It seems that after 1127 a good number of farmers had left Honan and
the Yellow River plains when the Juchen conquered these places and
showed little interest in fostering agriculture; more left the border
areas of Southern Sung because of permanent war threat. Many of these
lived miserably as tenants on the farms of the gentry between Nanking
and Hangchow. Others migrated farther to the south, across Kiangsi into
southern Fukien. These migrants seem to have been the ancestors of the
Hakka which in the following centuries continued their migration
towards the south and who from the nineteenth century on were most
strongly concentrated in Kwangtung and Kwangsi provinces as free
farmers on hill slopes or as tenants of local landowners in the plains.
The influx of migrants and the increase of tenants and their poverty
seriously threatened the state and cut down its defensive strength more
and more.
At this stage, Chia Ssu-tao drafted a reform law. Chia had come to
the court through his sister becoming the emperor's concubine, but he
himself belonged to the lesser gentry. His proposal was that state
funds should be applied to the purchase of land in the possession of
the greater gentry over and above a fixed maximum. Peasants were to be
settled on this land, and its yield was to belong to the state, which
would be able to use it to meet military expenditure. In this way the
country's military strength was to be restored. Chia's influence lasted
just ten years, until 1275. He began putting the law into effect in the
region south of Nanking, where the principal estates of the greater
gentry were then situated. He brought upon himself, of course, the
mortal hatred of the greater gentry, and paid for his action with his
life. The emperor, in entering upon this policy, no doubt had hoped to
recover some of his power, but the greater gentry brought him down. The
gentry now openly played into the hands of the approaching Mongols, so
hastening the final collapse of the Sung. The peasants and the lesser
gentry would have fought the Mongols if it had been possible; but the
greater gentry enthusiastically went over to the Mongols, hoping to
save their property and so their influence by quickly joining the
enemy. On a long view they had not judged badly. The Mongols removed
the members of the gentry from all political posts, but left them their
estates; and before long the greater gentry reappeared in political
life. And when, later, the Mongol empire in China was brought down by a
popular rising, the greater gentry showed themselves to be the most
faithful allies of the Mongols!
(5) The empire of the Juchen in the north (1115-1234)

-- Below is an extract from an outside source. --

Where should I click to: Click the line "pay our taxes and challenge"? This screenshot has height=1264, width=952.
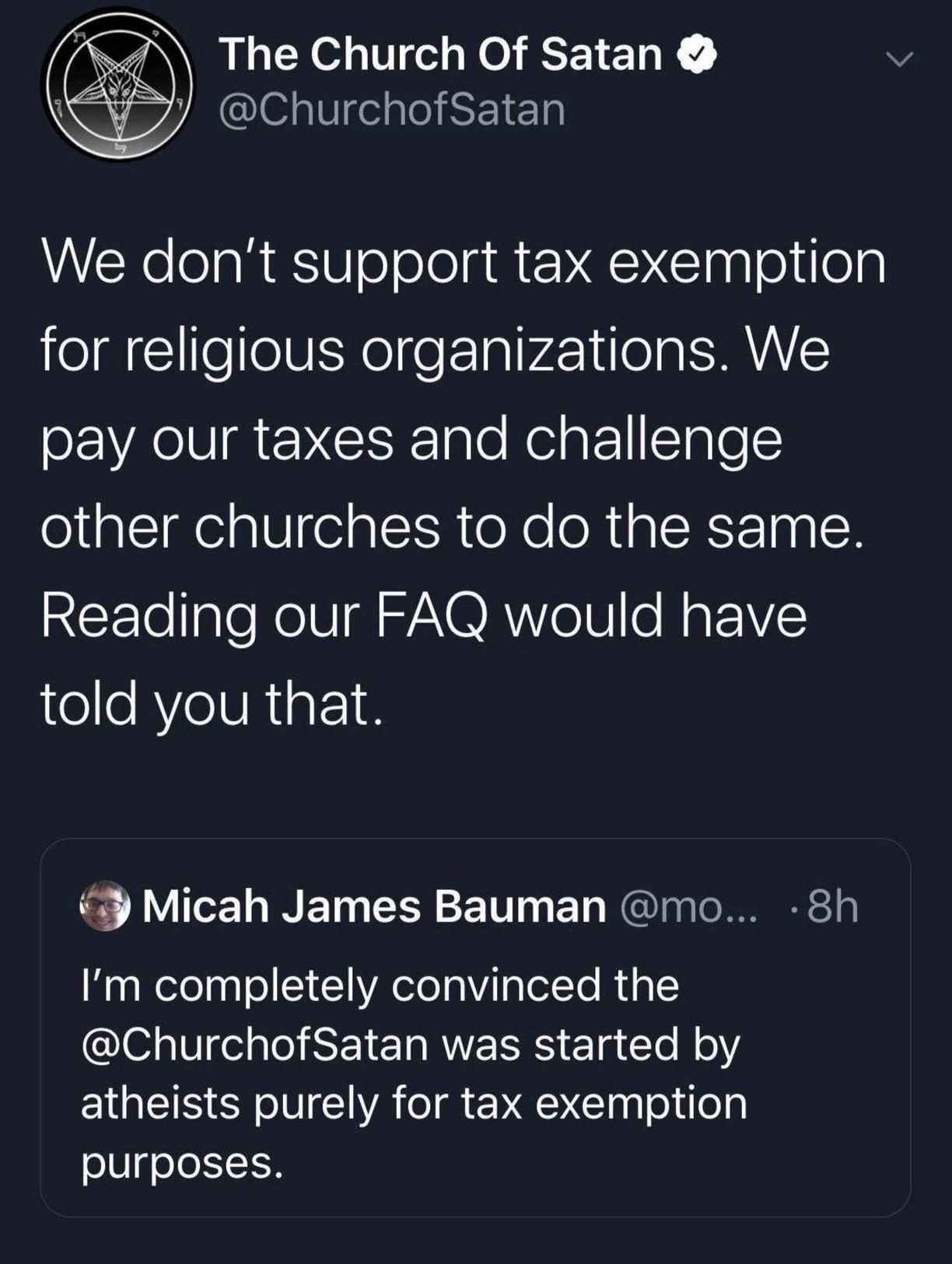(x=411, y=439)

1 Rapid expansion from northern Korea to the Yangtze
The Juchen in the past had been only a small league of Tungus
tribes, whose name is preserved in that of the present Tungus tribe of
the Jurchen, which came under the domination of the Kitan after the
collapse of the state of Po-hai in northern Korea. We have already
briefly mentioned the reasons for their rise. After their first
successes against the Kitan (1114), their chieftain at once proclaimed
himself emperor (1115), giving his dynasty the name “Chin” (The
Golden). The Chin quickly continued their victorious progress. In 1125
the Kitan empire was destroyed. It will be remembered that the Sung
were at once attacked, although they had recently been allied with the
Chin against the Kitan. In 1126 the Sung capital was taken. The Chin
invasions were pushed farther south, and in 1130 the Yangtze was
crossed. But the Chin did not hold the whole of these conquests. Their
empire was not yet consolidated. Their partial withdrawal closed the
first phase of the Chin empire.
2 United front of all Chinese
But a few years after this maximum expansion, a withdrawal began
which went on much more quickly than usual in such cases. The reasons
were to be found both in external and in internal politics. The Juchen
had gained great agrarian regions in a rapid march of conquest. Once
more great cities with a huge urban population and immense wealth had
fallen to alien conquerors. Now the Juchen wanted to enjoy this wealth
as the Kitan had done before them. All the Juchen people counted as
citizens of the highest class; they were free from taxation and only
liable to military service. They were entitled to take possession of as
much cultivable land as they wanted; this they did, and they took not
only the “state domains” actually granted to them but also peasant
properties, so that Chinese free peasants had nothing left but the
worst fields, unless they became tenants on Juchen estates. A united
front was therefore formed between all Chinese, both peasants and
landowning gentry, against the Chin, such as it had not been possible
to form against the Kitan. This made an important contribution later to
the rapid collapse of the Chin empire.
The Chin who had thus come into possession of the cultivable land
and at the same time of the wealth of the towns, began a sort of
competition with each other for the best winnings, especially after the
government had returned to the old Sung capital, Pien-liang (now
K'ai-feng, in eastern Honan). Serious crises developed in their own
ranks. In 1149 the ruler was assassinated by his chancellor (a member
of the imperial family), who in turn was murdered in 1161. The Chin
thus failed to attain what had been secured by all earlier conquerors,
a reconciliation of the various elements of the population and the
collaboration of at least one group of the defeated Chinese.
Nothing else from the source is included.